E, de um lado, o Aterro da Praia de Iracema 'acende' com apresentações culturais, banhistas e comércio em diferentes momentos do dia; do outro, o espaço compreendido entre a saudosa Ponte dos Ingleses - interditada para reforma há mais de um ano - e o Centro Cultural Belchior só desperta com hora marcada, quando bares e restaurantes abrem as portas para receber o público. Antes disso, o ambiente assume um aspecto solitário e degradado. As propostas para reavivar o bairro como um todo vêm desde 2017, porém, alguns resultados ainda são aguardados.
A interdição da Ponte, gerida pelo Governo do Estado, foi iniciada em janeiro de 2018. A reforma teve um investimento de R$ 19 milhões e deveria ser entregue 10 meses depois, o que não aconteceu. Em dezembro de 2017, o Diário do Nordeste já havia mostrado a deterioração do local, ocasionada pela falta de manutenção, pelo vandalismo e pela maresia.
Para melhorar as condições estruturais, estavam previstos a troca do piso de madeira; a recuperação dos componentes físicos como bancos, plataformas e quiosques; a atualização tecnológica de iluminação pública; e o uso de materiais com maior resistência à corrosão nas estruturas do píer.
Na perspectiva de Rodolphe Trindade, dono do Pirata Bar, a intervenção da Ponte dos Ingleses e o ordenamento das vias são as principais carências do local. "O que deu uma grande 'parada' no movimento da praia foi a Ponte. Ela atraía gente. Um ícone turístico como esse estar fechado há tanto tempo é um absurdo. Deveria haver um esforço para a reforma ir mais rápido", afirma.
Há 33 anos administrando o empreendimento na Praia de Iracema, ele presenciou a ascensão do bairro, na década de 1990, e sua posterior 'decadência', como descreve. "Para dar um novo atrativo para o bairro, tem que fazer um ordenamento. É cheio de informalidade, ambulantes e, no sábado à noite, é um inferno".
Insegurança
Após oito anos trabalhando com aluguéis de bicicletas na Praia de Iracema, Maurílio Lima percebe que o movimento no local vem diminuindo cada vez mais nos últimos tempos devido à insegurança, à falta de luz em alguns postes, defeitos no piso do calçadão e também pela inatividade da Ponte dos Ingleses. O fato, diz, gera preocupação aos comerciantes, pois é dali que muitos deles conseguem dinheiro para sustentar a família.

* DADOS FORNECIDOS *
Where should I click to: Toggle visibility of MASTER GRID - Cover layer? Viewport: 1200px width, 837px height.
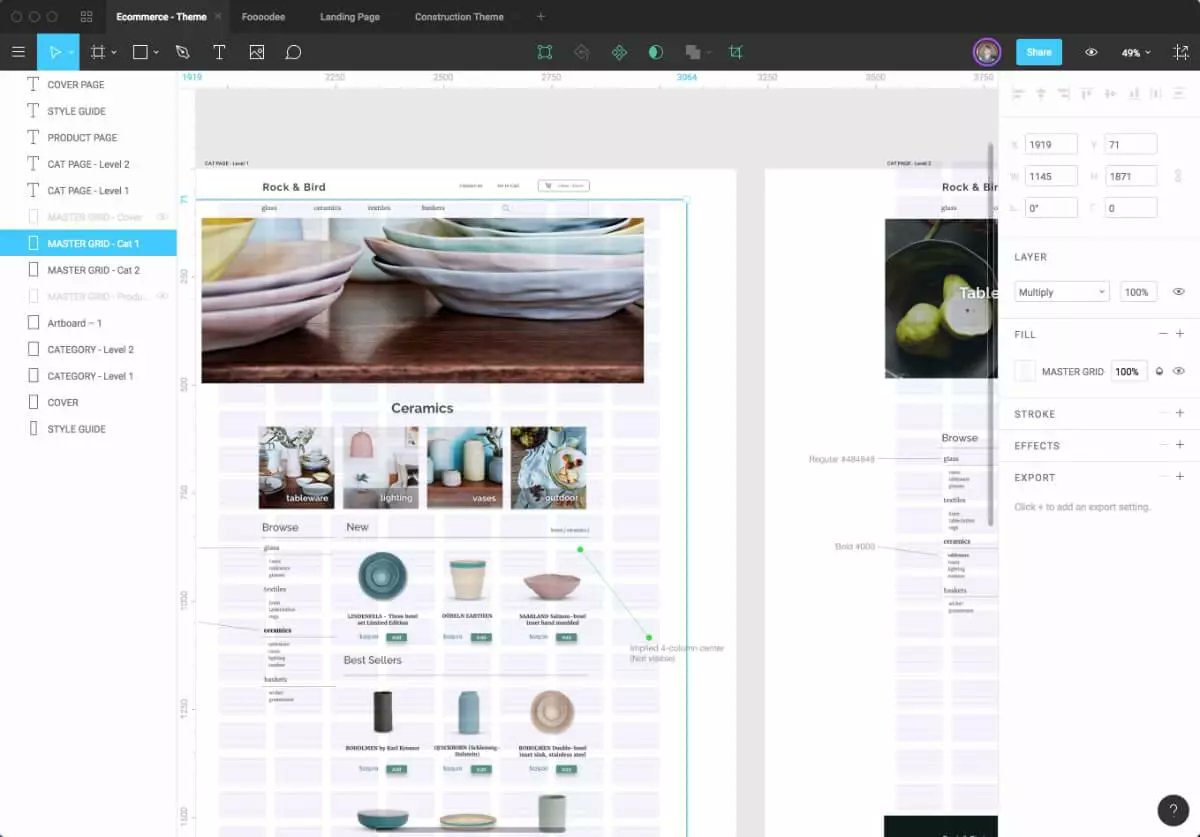(x=163, y=217)
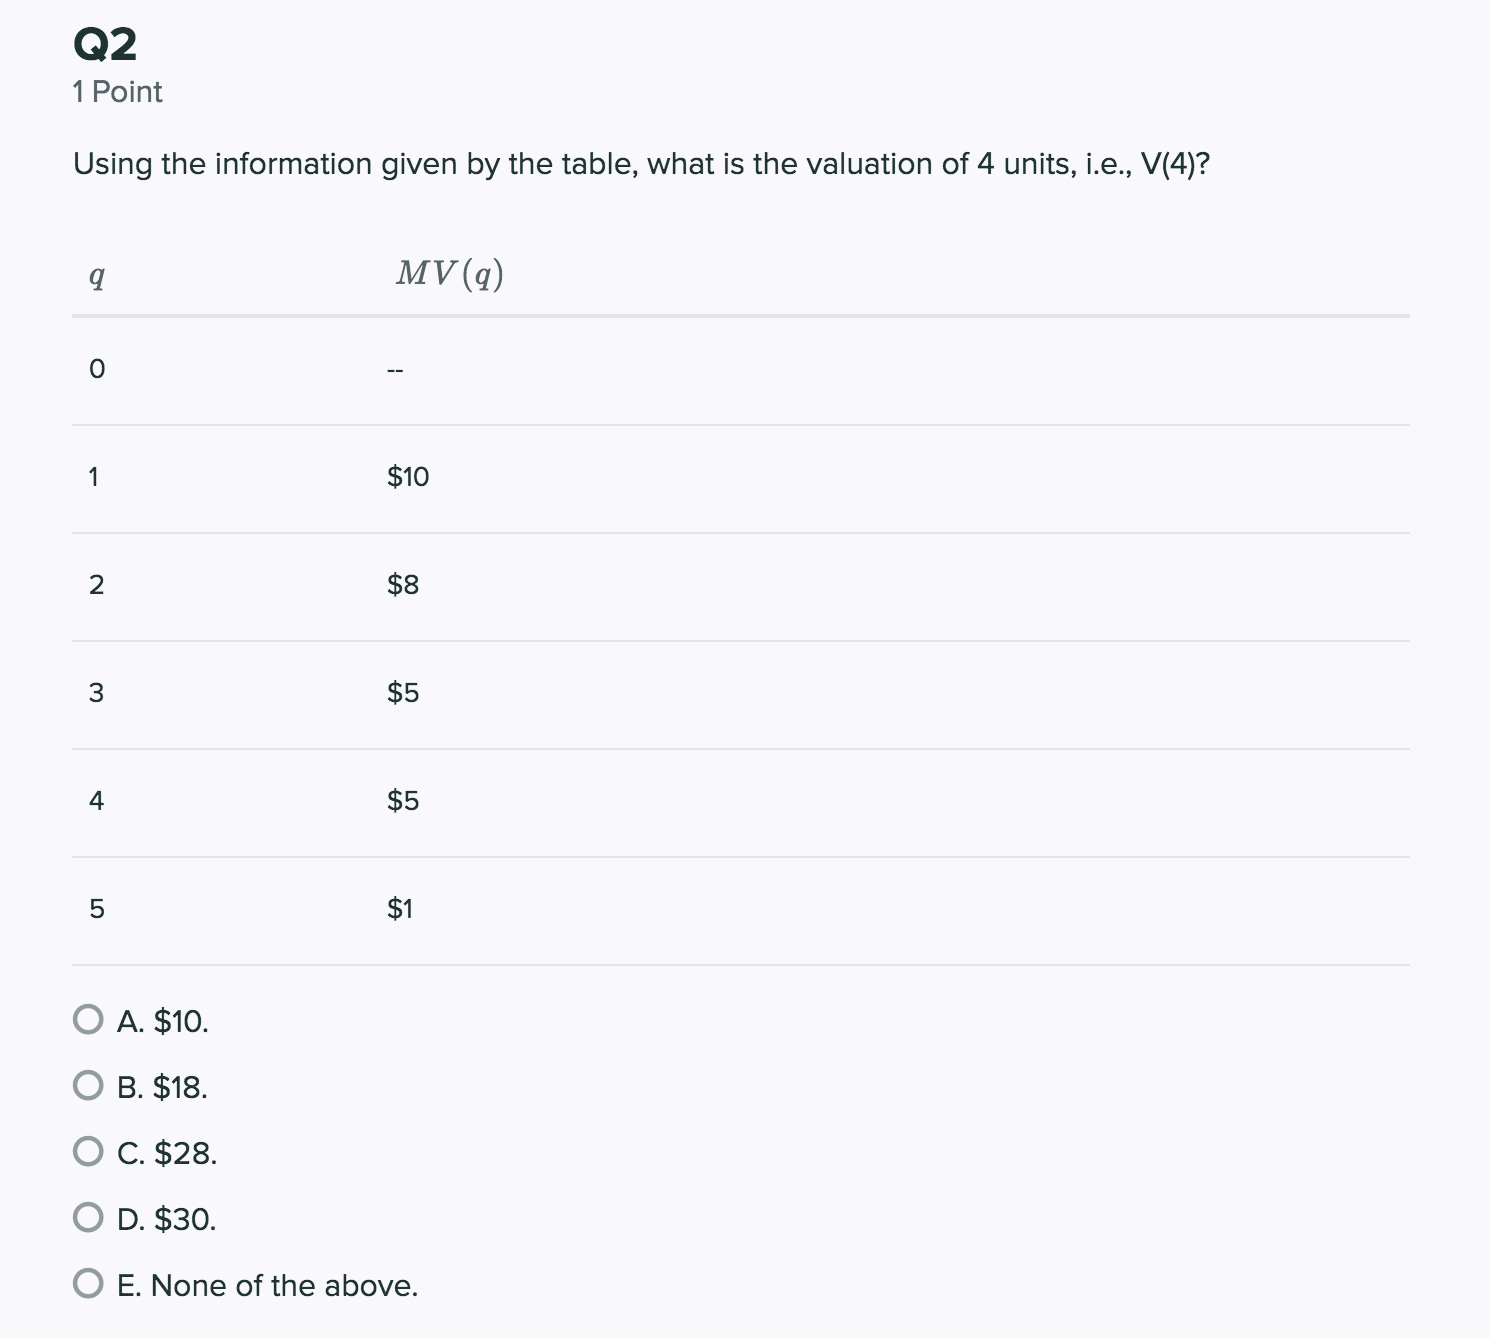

* INSTRUÇÃO *
Prossiga com o texto sobre a Praia de Iracema a partir da última frase do trecho.

* RESPOSTA *
"É com o que ganho aqui que eu pago aluguel, alimentação e o plano de saúde dos meus filhos. Estamos sem saber o que fazer. Temos que procurar outras coisas, porque já não dá mais. Antes, vinham muitas famílias; hoje, não. Todo fim de semana tem assalto, roubo de carro, e isso me impacta bastante. O pouco que tiro daqui dá para fazer alguma coisa, mas em breve não vai dar mais".
O professor do Departamento de Arquitetura, Urbanismo e Design da Universidade Federal do Ceará, José Almir Farias, diz que a paralisia das obras realizadas na Ponte dos Ingleses, além de comprometer a logística de atividades do entorno, causa prejuízos enormes para a imagem da cidade.
"Como o calçadão é contínuo, as pessoas tendem a usar esse espaço no ir e vir. Há uma bruta mudança de qualidade, inclusive de segurança. Quando você ultrapassa o Aterro da Praia de Iracema, perto da Ponte dos Ingleses, a situação piora ainda mais", explica. Apresentado em dezembro de 2017, o Planejamento Estratégico da Praia de Iracema traçou um plano de trabalho para a requalificação da área, a partir de um conjunto de intervenções nas áreas do comércio, ordenamento urbano, segurança, cultura e eventos, moradores, mobilidade urbana, meio ambiente e turismo.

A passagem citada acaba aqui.